- **EXERCISE**:
Quote only the lines that start at the line with "Instruction: Click inside" and run to the end of the entries; omit the pictures.

Collected data
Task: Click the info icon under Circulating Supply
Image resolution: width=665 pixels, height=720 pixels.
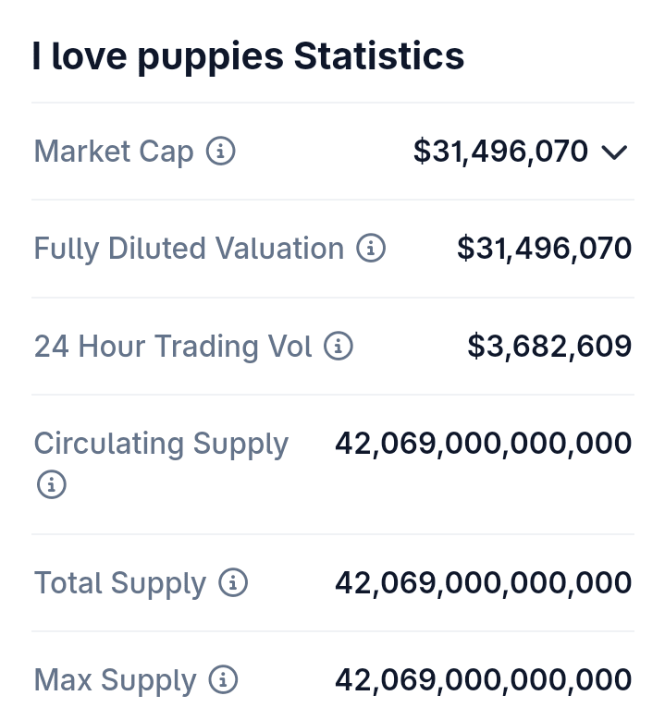Action: click(51, 483)
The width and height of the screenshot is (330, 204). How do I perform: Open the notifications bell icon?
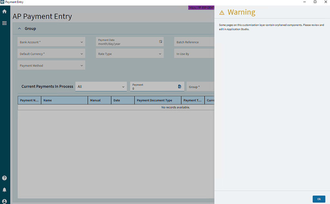[x=5, y=189]
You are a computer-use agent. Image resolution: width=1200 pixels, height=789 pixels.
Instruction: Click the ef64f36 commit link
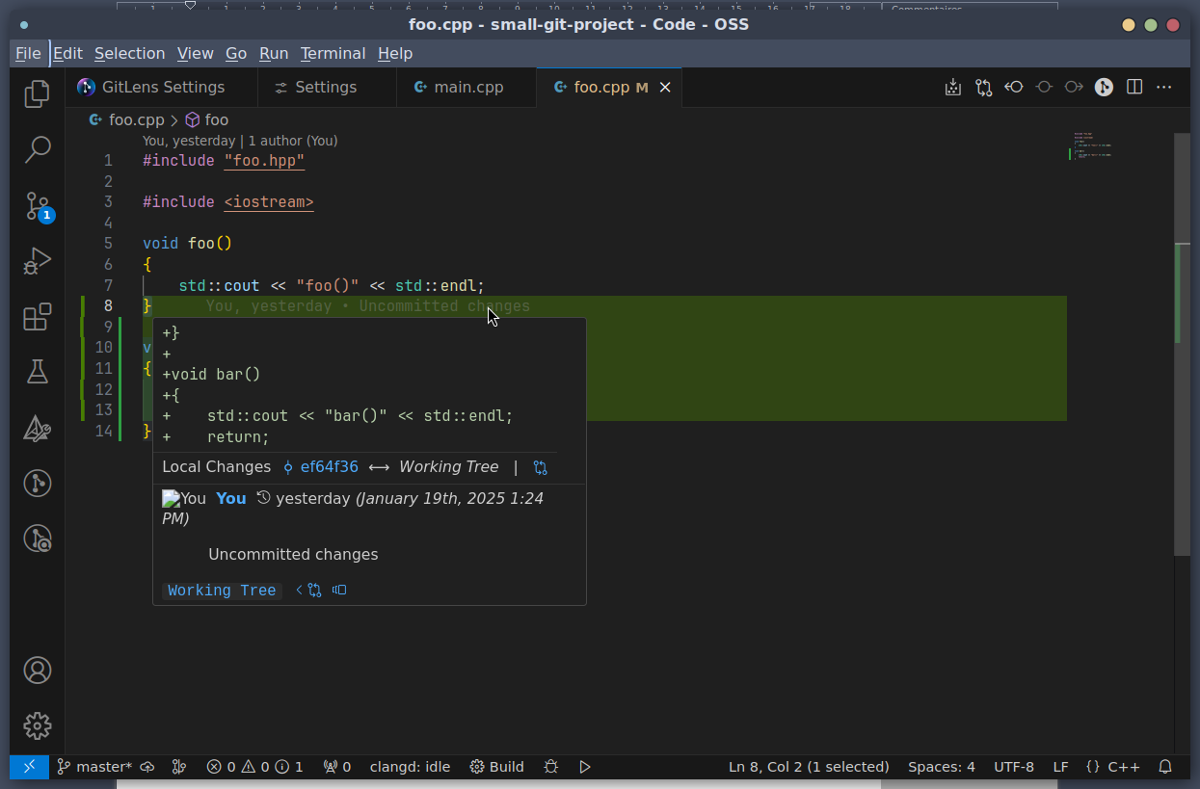coord(329,467)
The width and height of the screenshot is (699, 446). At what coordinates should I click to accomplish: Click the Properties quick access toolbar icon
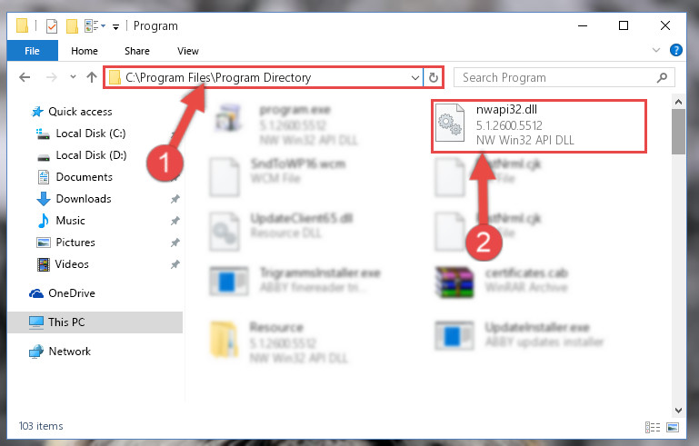click(52, 26)
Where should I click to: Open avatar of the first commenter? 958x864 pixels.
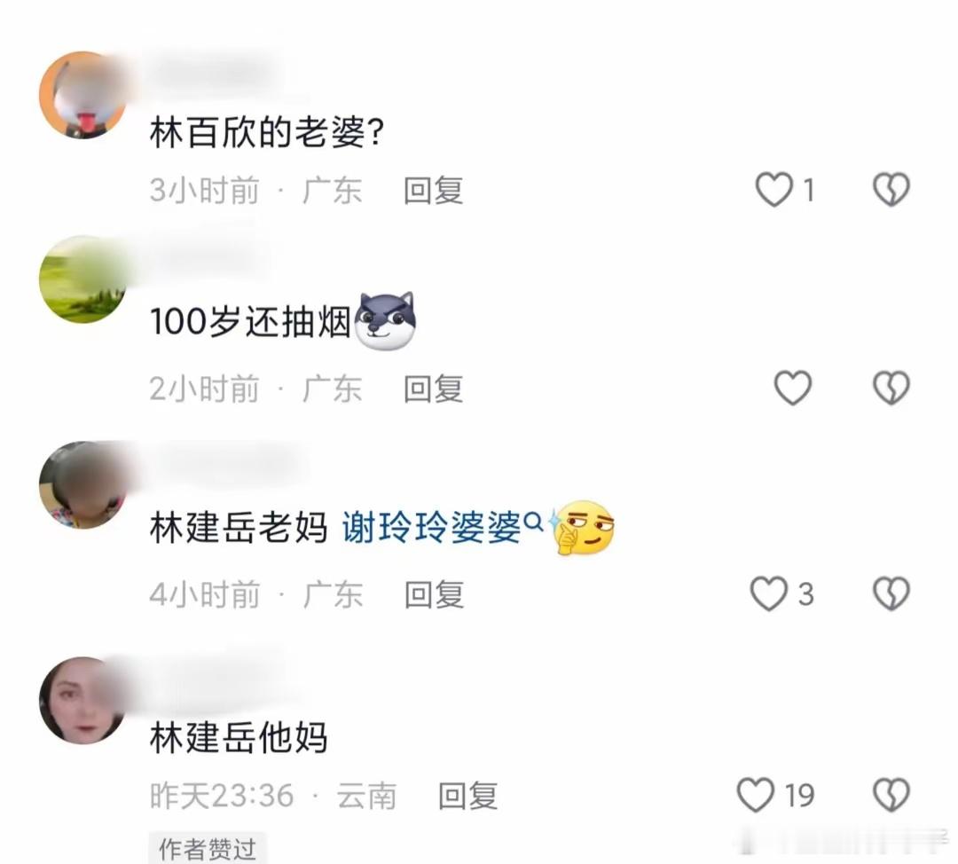(x=83, y=95)
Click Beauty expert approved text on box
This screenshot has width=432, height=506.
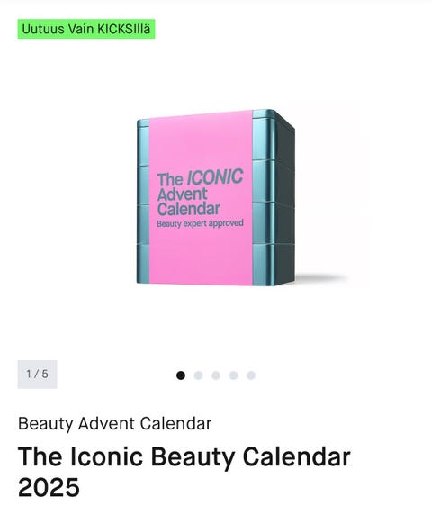point(200,223)
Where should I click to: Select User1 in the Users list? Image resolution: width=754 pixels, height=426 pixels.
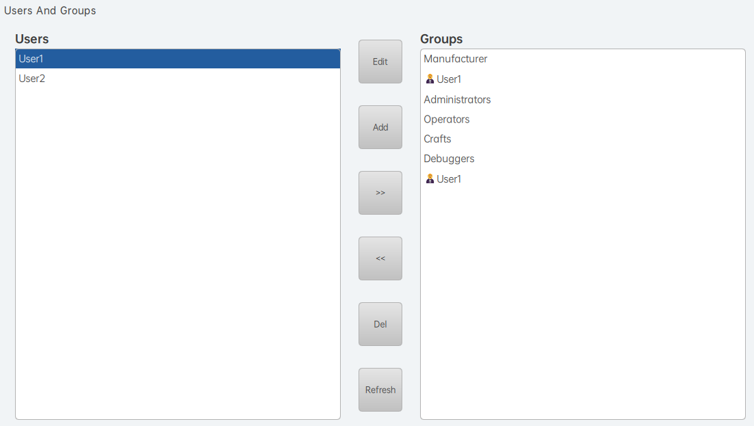31,59
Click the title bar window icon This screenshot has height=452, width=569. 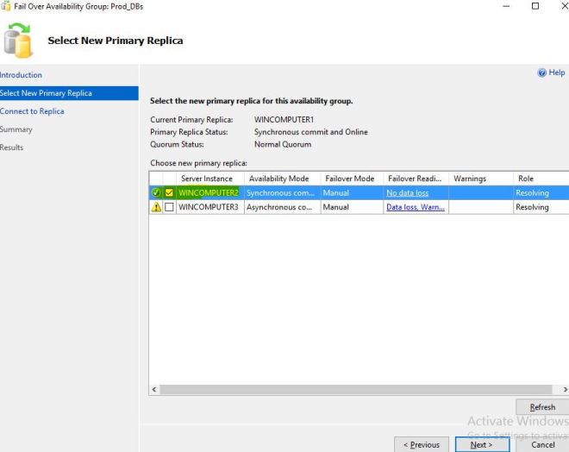(x=7, y=6)
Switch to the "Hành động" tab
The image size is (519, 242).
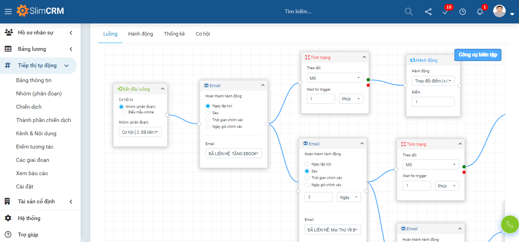click(x=140, y=34)
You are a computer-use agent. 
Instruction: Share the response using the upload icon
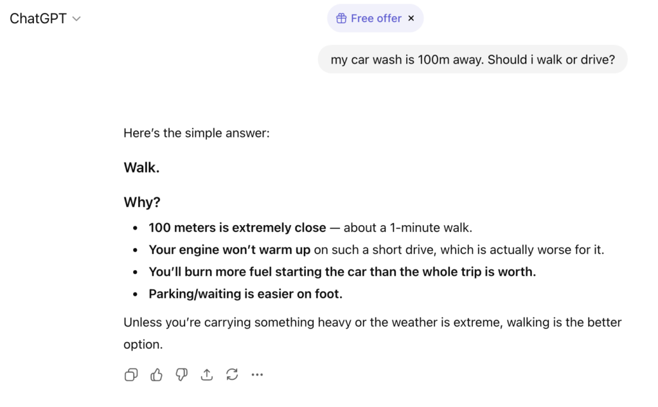[x=206, y=374]
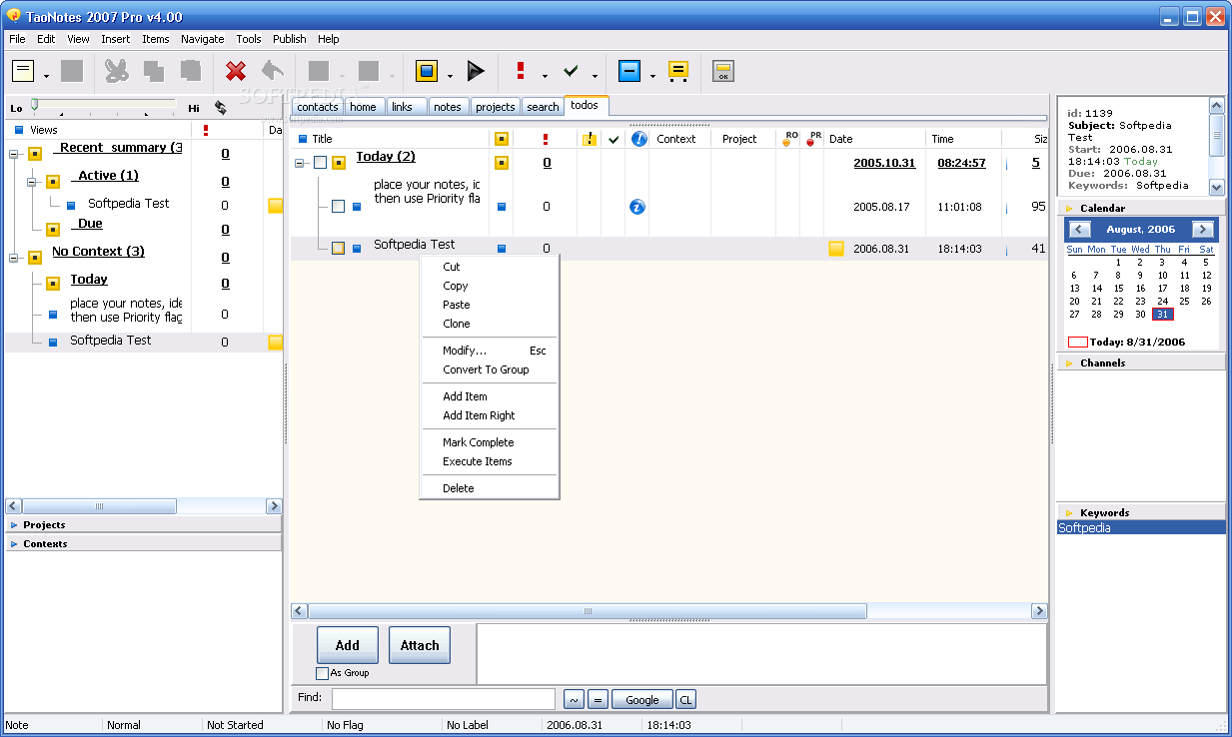Collapse the Today (2) tree group
Screen dimensions: 1232x737
300,162
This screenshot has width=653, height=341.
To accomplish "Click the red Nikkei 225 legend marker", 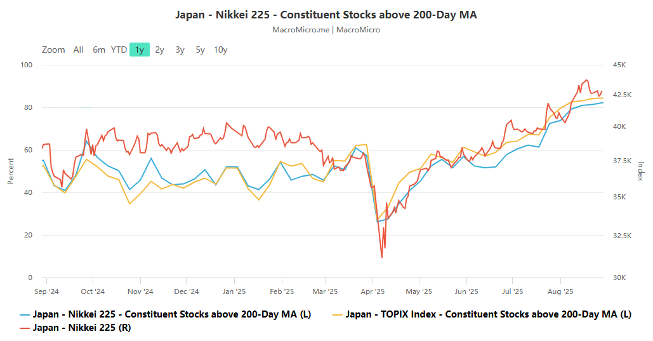I will tap(25, 328).
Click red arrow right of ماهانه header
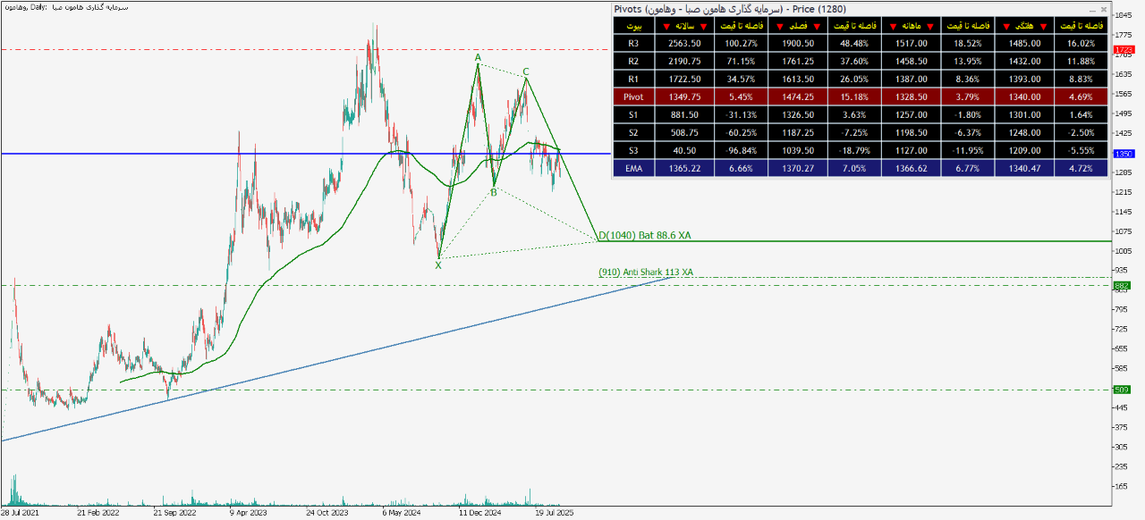This screenshot has width=1145, height=520. coord(930,26)
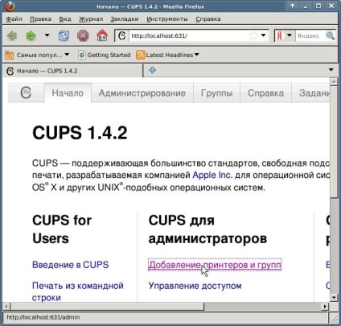
Task: Open a new tab with plus icon
Action: (152, 71)
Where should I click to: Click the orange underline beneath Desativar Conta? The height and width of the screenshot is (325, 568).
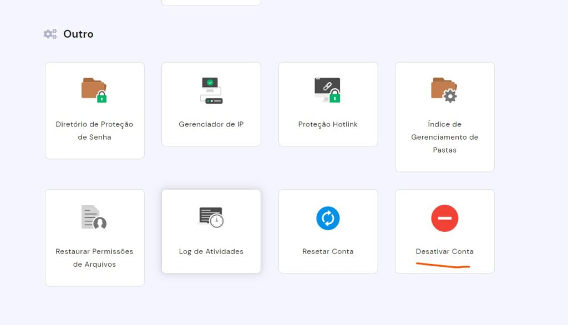coord(444,266)
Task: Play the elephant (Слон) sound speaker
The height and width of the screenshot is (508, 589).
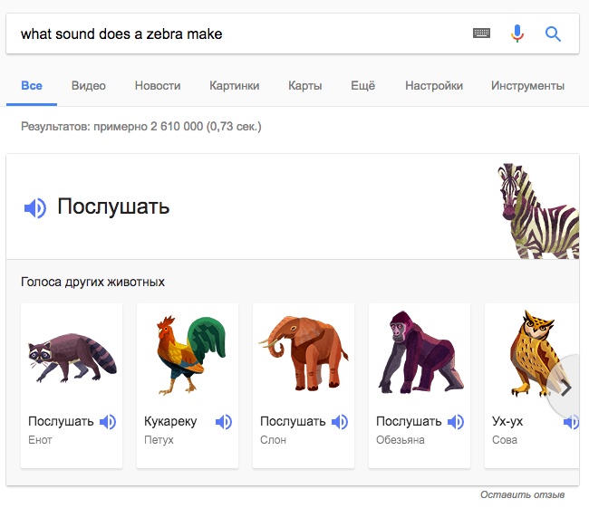Action: (340, 422)
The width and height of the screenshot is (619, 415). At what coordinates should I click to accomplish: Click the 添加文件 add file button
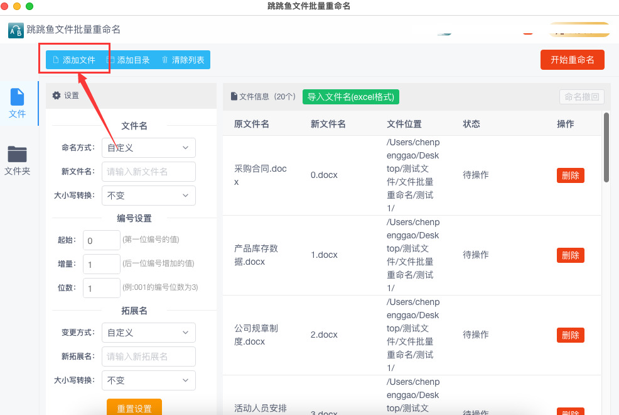pyautogui.click(x=74, y=60)
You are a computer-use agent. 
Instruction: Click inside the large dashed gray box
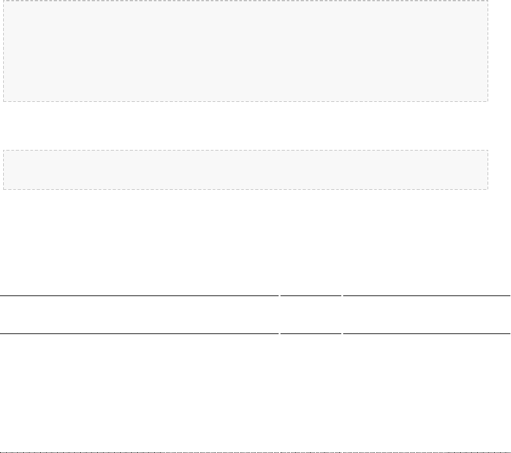click(246, 51)
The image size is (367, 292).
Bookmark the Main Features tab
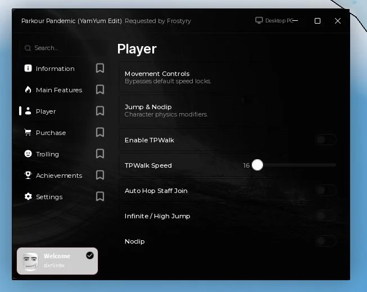pos(100,90)
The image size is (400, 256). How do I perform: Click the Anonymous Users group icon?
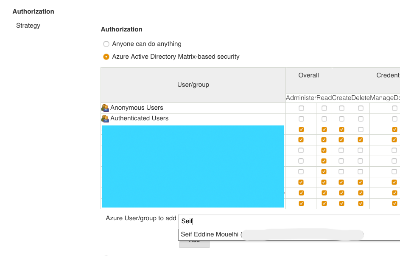(105, 108)
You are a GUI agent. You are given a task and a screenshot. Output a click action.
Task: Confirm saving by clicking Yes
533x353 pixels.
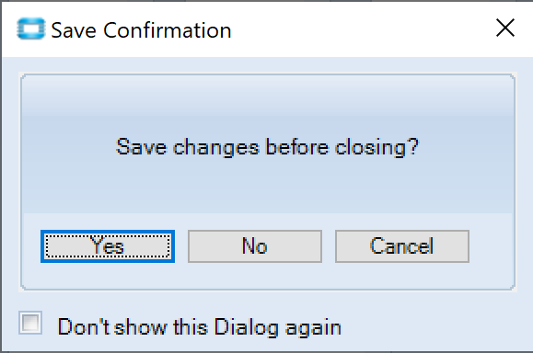pyautogui.click(x=108, y=246)
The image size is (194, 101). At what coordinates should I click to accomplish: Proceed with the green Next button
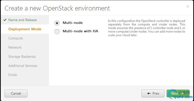pyautogui.click(x=178, y=93)
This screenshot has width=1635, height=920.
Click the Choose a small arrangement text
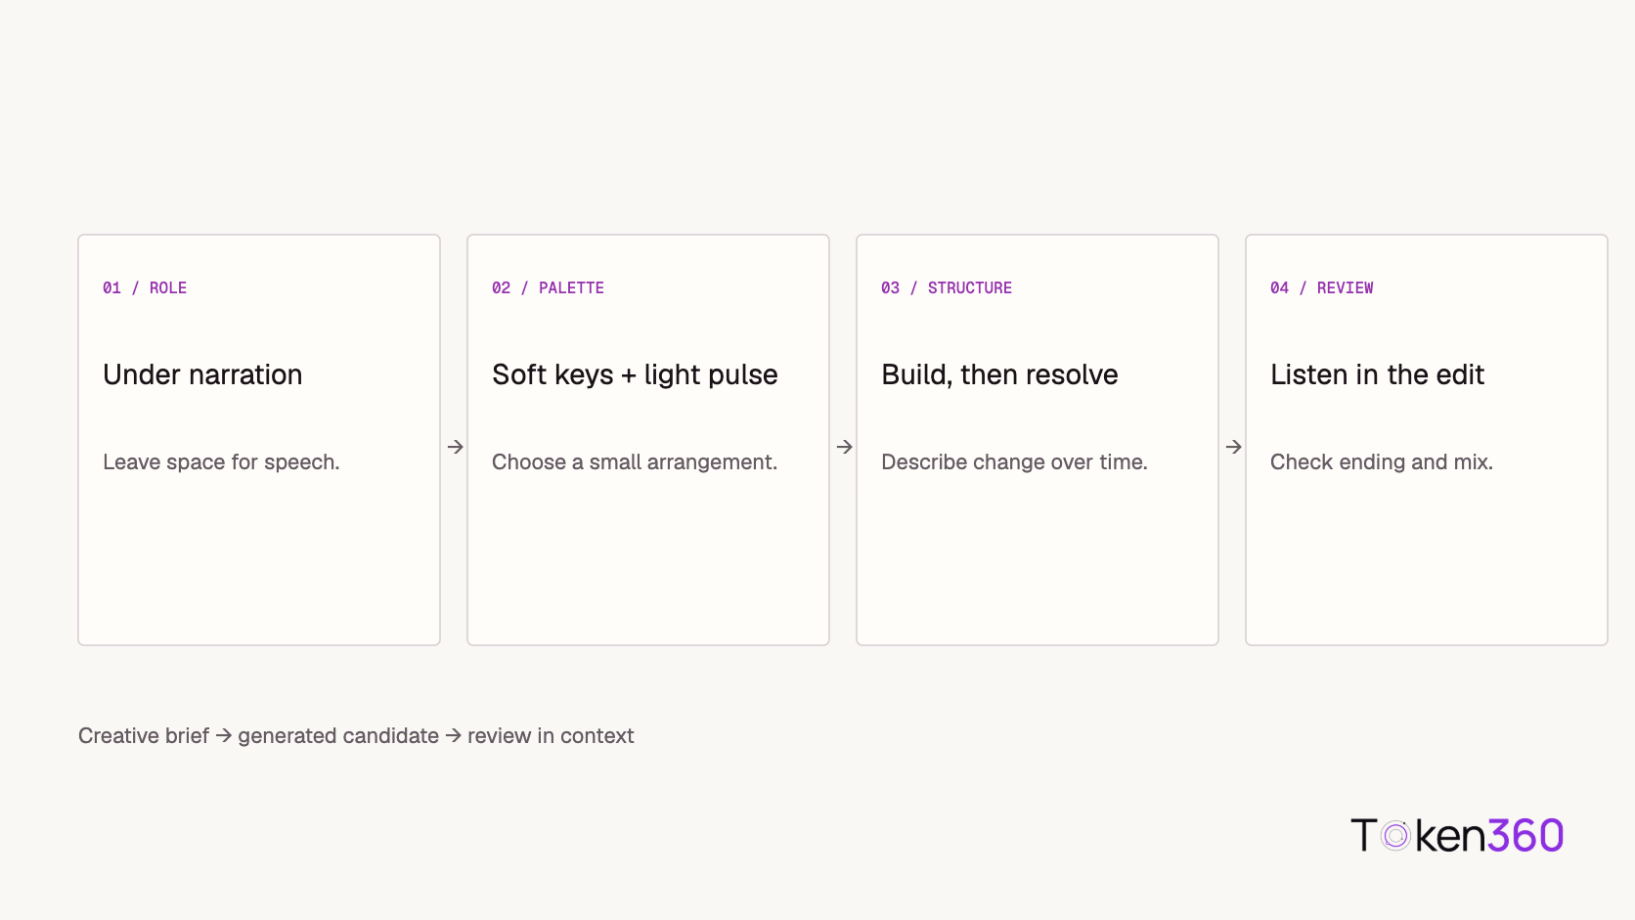(635, 461)
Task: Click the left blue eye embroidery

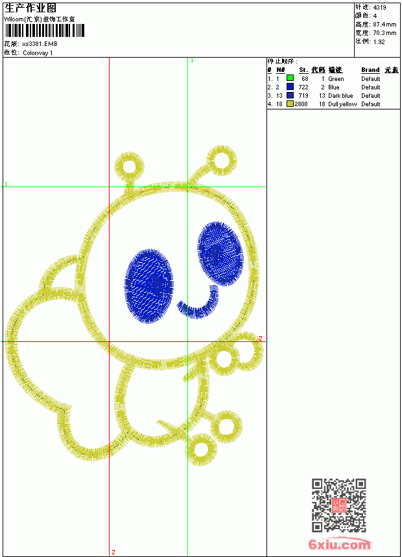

- **WRITTEN ANSWER**:
Instruction: Click inside the large dashed gray box
click(246, 51)
The image size is (367, 292).
Bookmark the Main Features tab
pos(100,90)
The image size is (400, 256). How do I perform: Click the Anonymous Users group icon?
(105, 108)
You are a GUI agent. You are given a task and a screenshot. Output a click action.
Task: Confirm saving by clicking Yes
533x353 pixels.
pyautogui.click(x=108, y=246)
The image size is (194, 101). At what coordinates should I click to accomplish: Proceed with the green Next button
pyautogui.click(x=178, y=93)
This screenshot has width=1635, height=920.
Click the Choose a small arrangement text
(635, 461)
Task: Click the left blue eye embroidery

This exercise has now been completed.